A child, which just 14 weeks later, will be able to recognize the voice of a mother it may never know. That same 20-week-old child, which in Utah and in 24 other states has no protection under the law, its first right of life may be denied at any time.
Perhaps a little known fact is the United Sates shares the dubious distinction of being one of only four countries in the world to allow abortion at any time. The other three countries without a time constraint on abortion are Canada, China and North Korea. Stellar company indeed.

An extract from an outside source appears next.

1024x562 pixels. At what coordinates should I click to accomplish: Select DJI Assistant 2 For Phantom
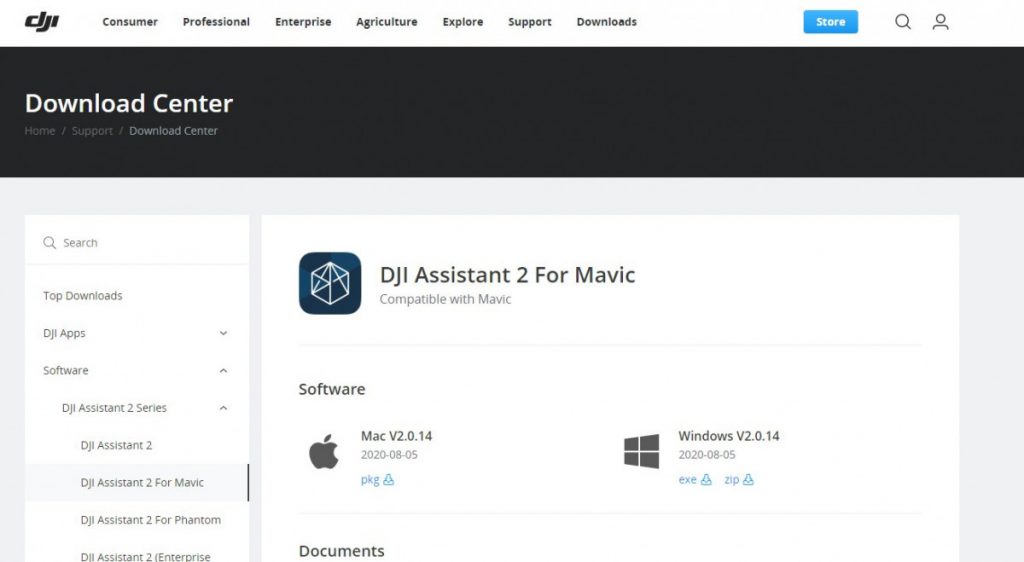[150, 520]
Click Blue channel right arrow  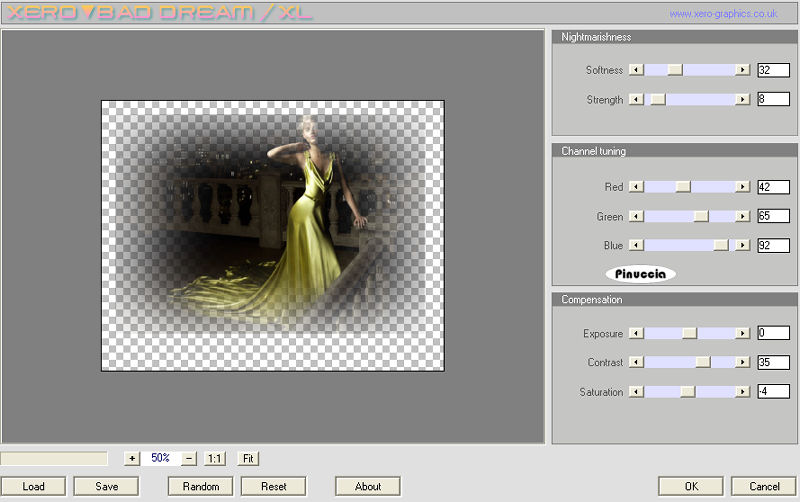pos(742,245)
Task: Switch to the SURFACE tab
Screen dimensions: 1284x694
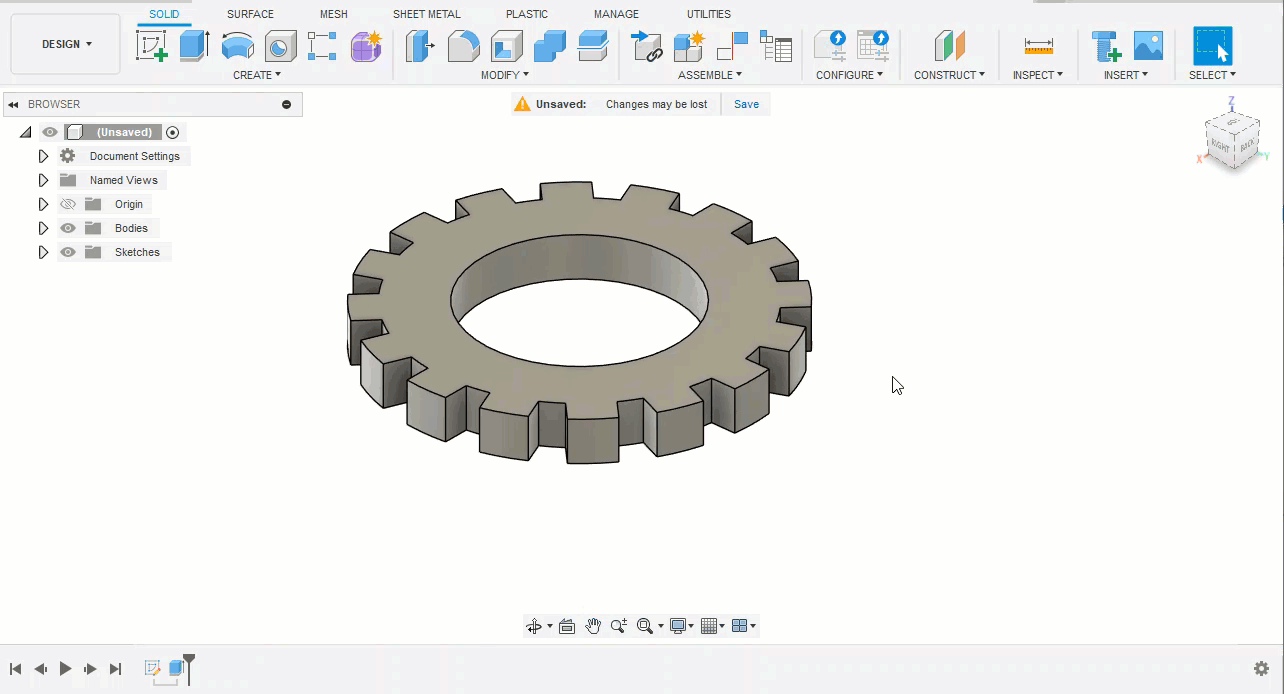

What is so incomprehensible is in a culture that takes great pride in its concern for what is in a child’s best interest, the systematic extermination of children has been overlooked. Let’s be honest when people are raising money for a cause; donations increase when it is “for the kids.” For a legislator seeking to raise taxes or enact legislation, the “golden ticket” is to make it in some way connected to children.
Even when the premise is contradictory, concerns like childhood obesity and food anxiety consist simultaneously because it affects the kids. I have a copy of FDR’s speech describing “the day of infamy, which will live on forever in our memory.” That day was Dec 7, 1941 and oil still leaks from sunken hulls in Pearl Harbor. I have another candidate for such a day of infamy: Jan. 23, 1973 and the loss of 56 million children won’t be forgotten.
Upton is pastor of Tooele’s First Assembly of God Church.